Food and Drink Shortage Causes Mass Panic Buying Across Moray
“DO NOT PANIC, THERE IS ENOUGH MORAY CUP FOR EVERY FAMILY IN MORAY” this was the announcement coming from loudspeakers across Elgin and the shire today in a bid to quell the out of control buying of family larder staples Moray Cup and Macaroni Pies. Stories in national papers that the troubled Cott Beverages had received complaints about Mac B waters causing illness and having a bad smell. Meant that with Moray Cup being made in the same factory then it too could run out, or even …. be poured doon the drain!!!
As if this catastrophe wasn’t enough. Cooks,Grannies and meal planners across the shire had fainting fits of despair as it was confirmed the extreme hot weather in Europe had decimated Macaroni fields across Italy.

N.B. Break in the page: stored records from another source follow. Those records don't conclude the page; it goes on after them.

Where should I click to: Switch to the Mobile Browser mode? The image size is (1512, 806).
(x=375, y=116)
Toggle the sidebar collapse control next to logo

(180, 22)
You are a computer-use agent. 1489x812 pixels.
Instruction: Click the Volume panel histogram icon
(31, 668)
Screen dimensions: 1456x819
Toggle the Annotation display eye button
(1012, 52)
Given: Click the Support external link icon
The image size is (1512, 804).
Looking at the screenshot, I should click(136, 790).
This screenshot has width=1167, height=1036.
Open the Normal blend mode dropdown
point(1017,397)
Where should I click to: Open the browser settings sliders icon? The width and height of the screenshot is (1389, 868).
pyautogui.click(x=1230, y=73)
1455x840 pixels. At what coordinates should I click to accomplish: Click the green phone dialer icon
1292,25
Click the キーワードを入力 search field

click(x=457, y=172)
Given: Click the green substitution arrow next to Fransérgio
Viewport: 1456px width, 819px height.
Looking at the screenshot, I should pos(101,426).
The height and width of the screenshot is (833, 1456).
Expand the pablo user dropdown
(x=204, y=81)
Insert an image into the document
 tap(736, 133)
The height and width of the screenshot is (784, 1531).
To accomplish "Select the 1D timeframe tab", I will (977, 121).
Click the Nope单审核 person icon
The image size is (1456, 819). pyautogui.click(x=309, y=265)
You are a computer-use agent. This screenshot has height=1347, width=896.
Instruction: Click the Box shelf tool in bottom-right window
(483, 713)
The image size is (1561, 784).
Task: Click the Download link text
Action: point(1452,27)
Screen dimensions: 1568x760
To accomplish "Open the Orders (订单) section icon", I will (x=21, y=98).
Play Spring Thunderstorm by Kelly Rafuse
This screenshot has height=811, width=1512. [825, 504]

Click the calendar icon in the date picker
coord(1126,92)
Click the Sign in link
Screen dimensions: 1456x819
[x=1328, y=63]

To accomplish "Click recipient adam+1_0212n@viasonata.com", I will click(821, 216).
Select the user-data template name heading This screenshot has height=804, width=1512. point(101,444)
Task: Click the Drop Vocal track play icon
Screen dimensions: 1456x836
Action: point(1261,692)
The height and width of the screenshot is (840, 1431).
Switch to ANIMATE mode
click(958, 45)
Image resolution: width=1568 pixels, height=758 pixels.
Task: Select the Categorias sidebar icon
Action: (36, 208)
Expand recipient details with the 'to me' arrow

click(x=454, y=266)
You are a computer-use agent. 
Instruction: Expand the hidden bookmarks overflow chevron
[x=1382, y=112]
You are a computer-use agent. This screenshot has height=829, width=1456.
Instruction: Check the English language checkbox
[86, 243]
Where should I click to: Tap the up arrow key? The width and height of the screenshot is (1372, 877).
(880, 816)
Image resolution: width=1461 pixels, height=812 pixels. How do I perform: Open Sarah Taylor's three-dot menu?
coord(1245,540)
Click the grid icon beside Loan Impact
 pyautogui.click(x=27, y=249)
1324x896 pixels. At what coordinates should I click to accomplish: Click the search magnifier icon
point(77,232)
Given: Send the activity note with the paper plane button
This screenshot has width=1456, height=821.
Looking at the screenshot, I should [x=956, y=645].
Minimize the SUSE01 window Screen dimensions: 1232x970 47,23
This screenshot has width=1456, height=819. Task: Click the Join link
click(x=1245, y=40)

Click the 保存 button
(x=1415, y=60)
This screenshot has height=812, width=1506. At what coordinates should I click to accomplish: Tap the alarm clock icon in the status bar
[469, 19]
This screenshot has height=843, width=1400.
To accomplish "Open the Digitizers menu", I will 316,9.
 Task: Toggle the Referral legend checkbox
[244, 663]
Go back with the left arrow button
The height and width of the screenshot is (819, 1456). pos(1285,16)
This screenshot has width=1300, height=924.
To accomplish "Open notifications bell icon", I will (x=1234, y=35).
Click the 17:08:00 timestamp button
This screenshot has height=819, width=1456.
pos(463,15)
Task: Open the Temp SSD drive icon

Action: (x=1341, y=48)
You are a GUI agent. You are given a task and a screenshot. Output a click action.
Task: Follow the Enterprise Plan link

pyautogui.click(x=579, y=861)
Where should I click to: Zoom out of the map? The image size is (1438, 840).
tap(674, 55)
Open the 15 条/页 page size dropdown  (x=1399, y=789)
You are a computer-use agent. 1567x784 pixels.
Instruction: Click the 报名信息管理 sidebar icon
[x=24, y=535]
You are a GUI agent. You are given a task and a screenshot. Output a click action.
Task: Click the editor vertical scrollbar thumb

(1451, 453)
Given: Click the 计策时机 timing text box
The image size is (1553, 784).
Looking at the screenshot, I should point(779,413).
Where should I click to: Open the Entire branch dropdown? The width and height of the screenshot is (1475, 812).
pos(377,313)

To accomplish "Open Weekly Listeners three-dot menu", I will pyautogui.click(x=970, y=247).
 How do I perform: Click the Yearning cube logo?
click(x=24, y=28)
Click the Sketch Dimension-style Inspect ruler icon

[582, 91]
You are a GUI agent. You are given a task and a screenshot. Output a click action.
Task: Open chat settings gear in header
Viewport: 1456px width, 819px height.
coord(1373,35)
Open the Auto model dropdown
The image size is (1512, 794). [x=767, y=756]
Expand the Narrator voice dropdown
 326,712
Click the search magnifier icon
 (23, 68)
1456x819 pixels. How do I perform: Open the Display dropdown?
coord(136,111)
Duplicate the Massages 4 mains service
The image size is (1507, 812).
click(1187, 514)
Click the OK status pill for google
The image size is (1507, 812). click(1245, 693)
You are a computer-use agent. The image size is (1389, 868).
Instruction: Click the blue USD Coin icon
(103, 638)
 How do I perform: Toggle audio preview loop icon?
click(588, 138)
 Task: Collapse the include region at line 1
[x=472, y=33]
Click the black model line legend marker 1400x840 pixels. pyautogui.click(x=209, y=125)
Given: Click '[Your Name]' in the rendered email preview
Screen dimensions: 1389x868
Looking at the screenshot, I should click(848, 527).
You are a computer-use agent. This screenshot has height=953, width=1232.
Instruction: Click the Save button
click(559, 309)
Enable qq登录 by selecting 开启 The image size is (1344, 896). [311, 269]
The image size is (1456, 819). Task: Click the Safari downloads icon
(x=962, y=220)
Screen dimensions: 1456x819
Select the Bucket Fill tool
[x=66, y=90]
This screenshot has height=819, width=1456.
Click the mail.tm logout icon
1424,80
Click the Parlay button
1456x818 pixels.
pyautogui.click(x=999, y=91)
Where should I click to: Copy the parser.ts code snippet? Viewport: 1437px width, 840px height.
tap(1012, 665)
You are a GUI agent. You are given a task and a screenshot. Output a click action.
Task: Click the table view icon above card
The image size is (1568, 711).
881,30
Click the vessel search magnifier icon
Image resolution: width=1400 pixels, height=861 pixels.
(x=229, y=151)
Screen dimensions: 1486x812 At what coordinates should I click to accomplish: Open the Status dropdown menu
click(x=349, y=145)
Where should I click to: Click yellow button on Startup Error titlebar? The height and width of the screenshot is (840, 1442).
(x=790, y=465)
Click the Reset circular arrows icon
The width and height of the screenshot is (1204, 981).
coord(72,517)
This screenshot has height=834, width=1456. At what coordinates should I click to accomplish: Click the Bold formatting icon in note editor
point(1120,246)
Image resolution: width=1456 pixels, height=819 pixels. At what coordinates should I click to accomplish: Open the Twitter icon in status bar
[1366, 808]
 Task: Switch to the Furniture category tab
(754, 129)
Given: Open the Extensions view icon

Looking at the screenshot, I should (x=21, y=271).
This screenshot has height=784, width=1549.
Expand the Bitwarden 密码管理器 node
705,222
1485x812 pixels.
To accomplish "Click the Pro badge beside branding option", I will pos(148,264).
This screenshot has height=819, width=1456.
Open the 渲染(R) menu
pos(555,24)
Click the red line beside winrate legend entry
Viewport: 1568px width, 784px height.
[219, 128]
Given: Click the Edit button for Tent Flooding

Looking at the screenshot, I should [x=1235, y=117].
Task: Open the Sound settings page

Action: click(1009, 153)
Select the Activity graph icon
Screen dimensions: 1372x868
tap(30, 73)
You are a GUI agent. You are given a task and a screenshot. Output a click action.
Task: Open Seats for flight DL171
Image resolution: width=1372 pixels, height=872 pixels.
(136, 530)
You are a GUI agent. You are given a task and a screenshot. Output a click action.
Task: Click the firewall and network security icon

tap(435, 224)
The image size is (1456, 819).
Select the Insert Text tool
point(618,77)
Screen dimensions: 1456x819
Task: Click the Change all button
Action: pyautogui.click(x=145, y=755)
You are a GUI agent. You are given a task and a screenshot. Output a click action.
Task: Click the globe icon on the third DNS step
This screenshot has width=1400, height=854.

The cheesy pasta filling for oor favourite pies will run oot on Saturday. 10 minutes after the first tweet of #MacaroniMorayCupPerfectStorm hit the interwebs facebook servers reached meltdown. Angry keyboard warrior consumers filled the iclouds with fuming rants about empty pastry shells and unpalatable chippy suppers, noo they could actually taste them with out the nullifying effect of Moray Cup on the taste buds.
Soon Elgins Moray Cup Macaroni Pie superstore was full to the gunnels of desperate shoppers emptying the shelves of all stock.As scuffles and arguments broke out the store was forced to close. A baying mob of Macaroni Pie addicts were hosed down by police and dispersed towards Asda which at time of press was already down to twa wee bottles o Moray cup and a Curry Pie.
As the army took control of corner shops and bakers across the shire a chippy supper pastry curfew has been imposed,anyone wanting soft drinks or round pastry treats must purchase them between the hours of 1pm and 2 pm and have the appropriate ration card stamped by the cooncil.